=== Tasks to carry out ===
1. Answer these from the text on Paul's teachings about women:
(a) What reason does Paul give young wives for their submission?
(b) What does Paul remind the believers in Corinth about confusion?
(c) Besides Phoebe, which women does the text name as leaders Paul appointed?
2. Retype the part of the text on Paul's teachings about women that opens with the words containing "It is like hearing" and closes with "not from God.", matching it character for character.

15.Women Should be at Home — Titus 2:3-5
In a letter to Titus, Paul outlines some guidelines for young women that, at first glance, feel quite restrictive and rather gender stereotypical. He tells young women that they should “love their husbands and children… be working at home… and submissive to their husbands, that the word of God may not be reviled.”

In Paul’s era,[even up to 100 years back] girls received little to no education, and had very little prospects for work outside the home. Again, the social structure was dominated by males. Jews and Greeks would not have questioned this inferior place given to women, but the people of Jesus believed that everyone was made in God’s image. They valued everyone that society ignored. As these revolutionary ideas spread, members of the old guard began to associate Christianity with “loose women,” women who were not following the rules of hearth and home. So Paul, here again, teaches women to be submissive to their husbands. Far from inferring that women should have no opinions, or never disagree with their spouses, Paul’s focus was on how the newfound freedom of Christians was making the faith appear to those not yet initiated. After giving his advice to young wives, Paul says as much, stating that the motivation for their submission is that “the word of God may not be reviled.” Paul will go on to talk about freedom, to both men and women, in similar language. For Paul, freedom wasn’t something to be rubbed in others noses, but rather something to give up if it became a wall keeping your friends and neighbors from coming to know Jesus. Paul would say this about the food we eat, the people we associate with, and the way we interact with authority figures (even the ones who hate us).

16.Women Should Be Silent — 1 Corinthians 14:26-40
In this passage, Paul says “women should be silent in the churches… they are not permitted to speak, but should be submissive. And if they want to learn something, they should ask their own husbands at home.”

It is like hearing only one end of a phone conversation. The advice Paul gives to the church in Corinth is hard to completely understand because we don’t know what problems he was addressing. It is generally assumed from the context surrounding these verses that the church’s worship gatherings were quite chaotic. Far removed from our modern church services, which are meticulously planned and generally only allow one person to address the entire church at a time, these ancient gatherings may have been more of an open forum type meeting. Paul’s goal is for the gatherings to help the church grow strong and he reminds the believers that confusion is not from God.

Since Paul elsewhere values women and appoints them as leaders in the early churches (Phoebe is just one example of that—there’s also Chloe, Junia, and many more), it seems highly unlikely that he was meaning to bar every woman from ever speaking in a church assembly.

=== Entries supplied ===
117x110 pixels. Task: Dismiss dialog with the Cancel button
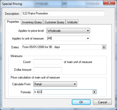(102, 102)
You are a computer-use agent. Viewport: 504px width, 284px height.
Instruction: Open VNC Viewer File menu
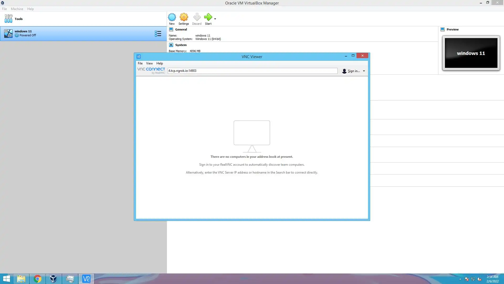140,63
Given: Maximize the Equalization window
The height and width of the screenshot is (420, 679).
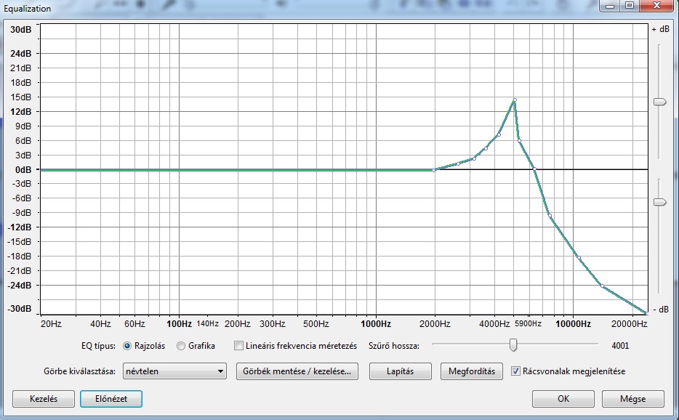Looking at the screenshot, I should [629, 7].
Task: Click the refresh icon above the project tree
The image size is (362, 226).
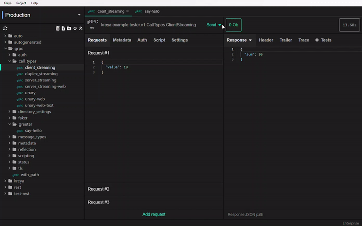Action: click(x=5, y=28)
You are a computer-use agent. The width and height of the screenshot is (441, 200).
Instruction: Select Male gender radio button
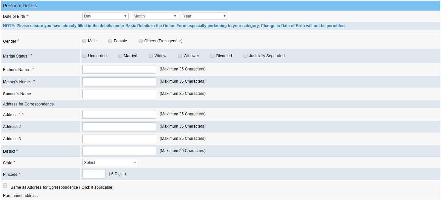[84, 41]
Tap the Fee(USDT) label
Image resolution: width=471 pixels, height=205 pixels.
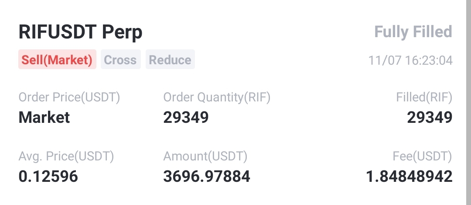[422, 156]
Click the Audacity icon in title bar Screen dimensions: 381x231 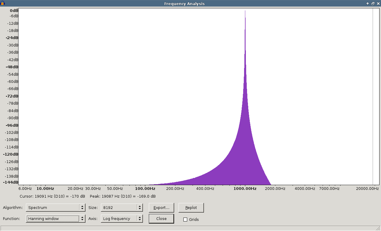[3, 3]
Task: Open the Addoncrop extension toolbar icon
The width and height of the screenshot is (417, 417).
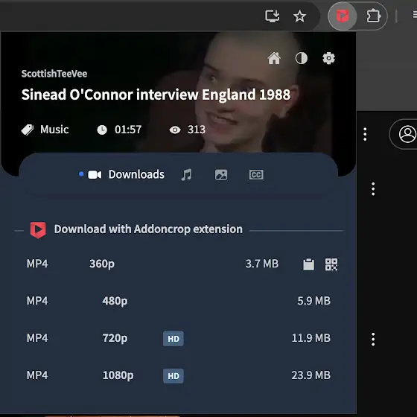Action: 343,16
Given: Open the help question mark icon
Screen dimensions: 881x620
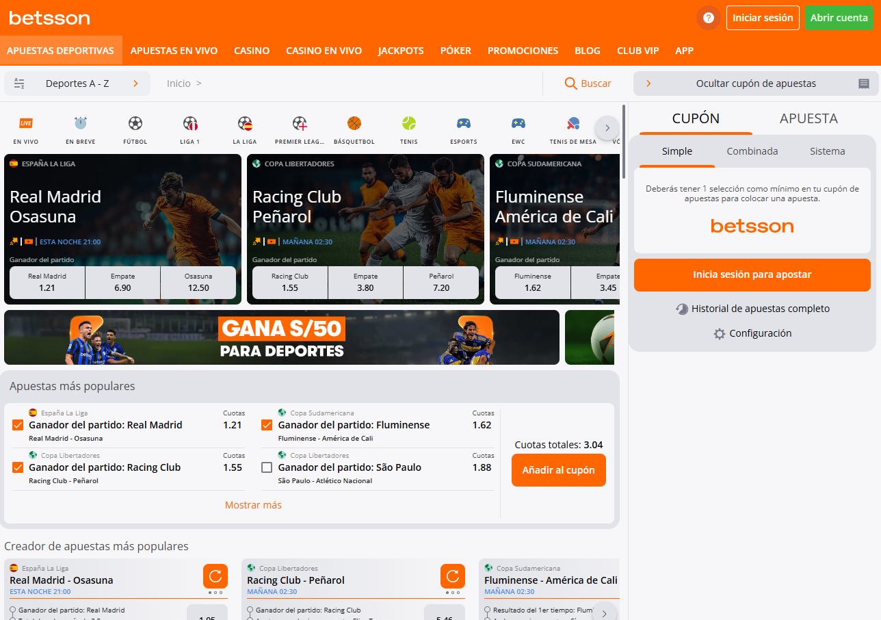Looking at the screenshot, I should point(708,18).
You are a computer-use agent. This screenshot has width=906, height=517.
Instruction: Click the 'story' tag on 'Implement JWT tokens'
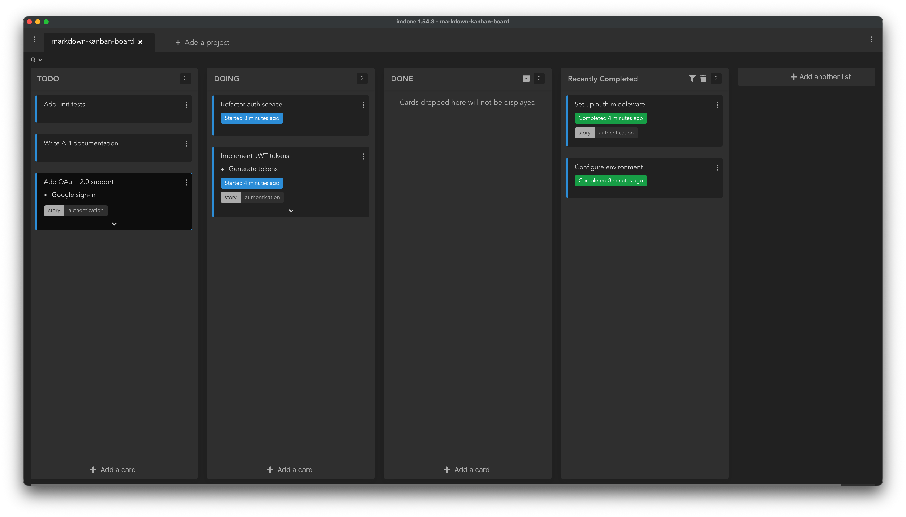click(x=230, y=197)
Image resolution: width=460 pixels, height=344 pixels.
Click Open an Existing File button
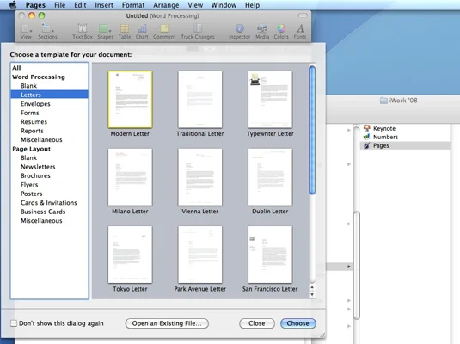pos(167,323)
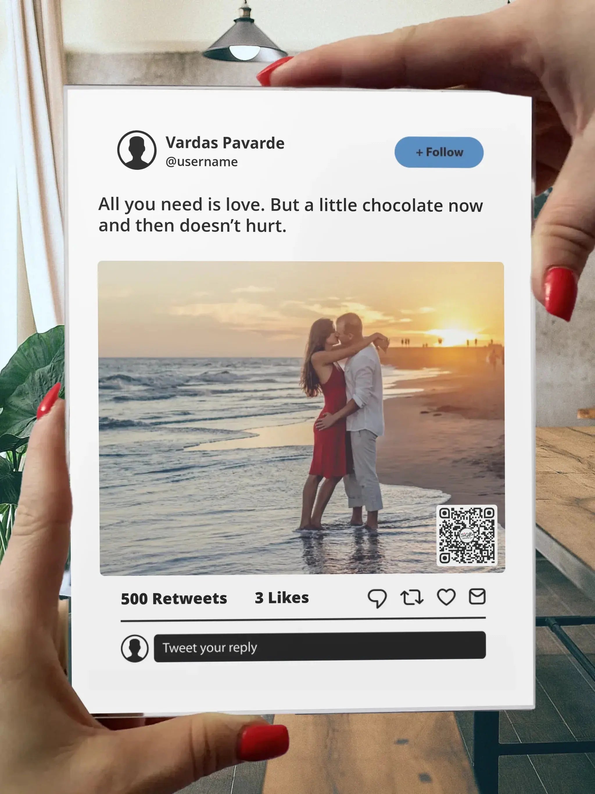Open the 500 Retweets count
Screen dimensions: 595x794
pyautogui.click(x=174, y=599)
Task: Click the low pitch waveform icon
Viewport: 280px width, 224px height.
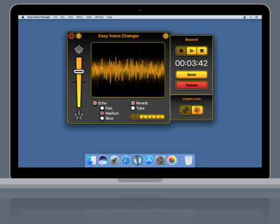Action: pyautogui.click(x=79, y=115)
--
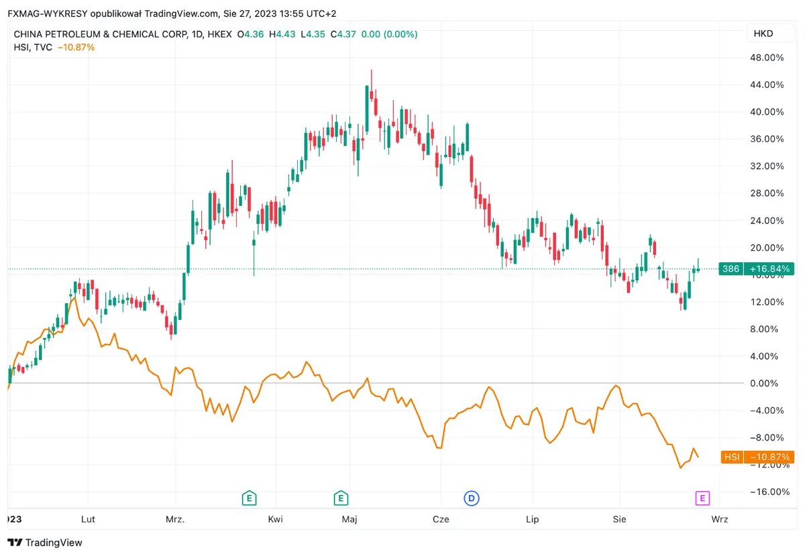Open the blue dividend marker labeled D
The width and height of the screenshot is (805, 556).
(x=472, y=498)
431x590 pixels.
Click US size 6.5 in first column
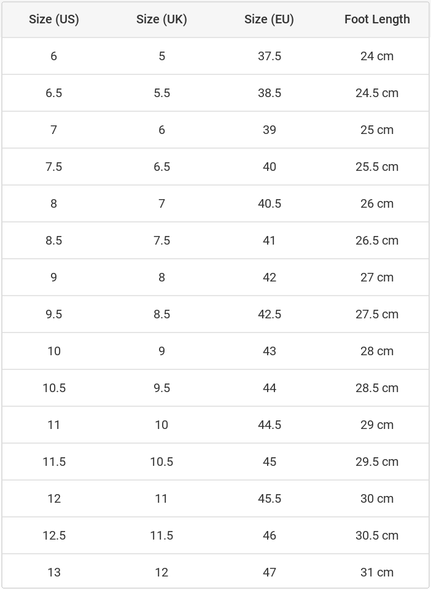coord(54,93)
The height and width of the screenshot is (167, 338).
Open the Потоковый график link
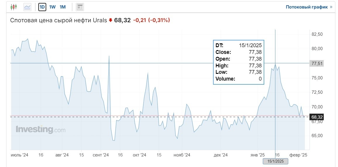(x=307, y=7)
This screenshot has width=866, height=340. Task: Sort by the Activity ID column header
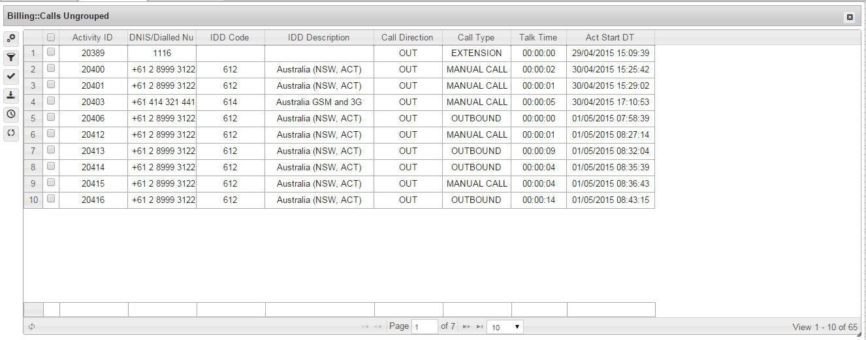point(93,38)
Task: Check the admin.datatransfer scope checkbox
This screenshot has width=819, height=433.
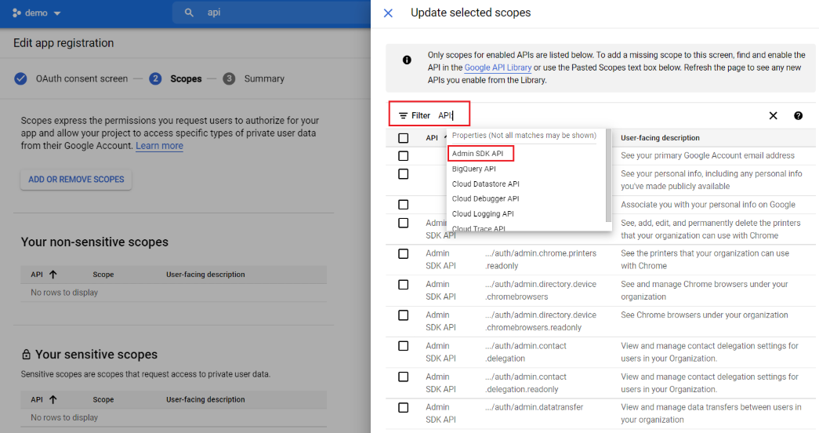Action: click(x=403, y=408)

=== Task-by-task outputs ===
1.
(a) So "the word of God may not be reviled."
(b) He reminds them that confusion is not from God.
(c) Chloe and Junia.

2.
It is like hearing only one end of a phone conversation. The advice Paul gives to the church in Corinth is hard to completely understand because we don’t know what problems he was addressing. It is generally assumed from the context surrounding these verses that the church’s worship gatherings were quite chaotic. Far removed from our modern church services, which are meticulously planned and generally only allow one person to address the entire church at a time, these ancient gatherings may have been more of an open forum type meeting. Paul’s goal is for the gatherings to help the church grow strong and he reminds the believers that confusion is not from God.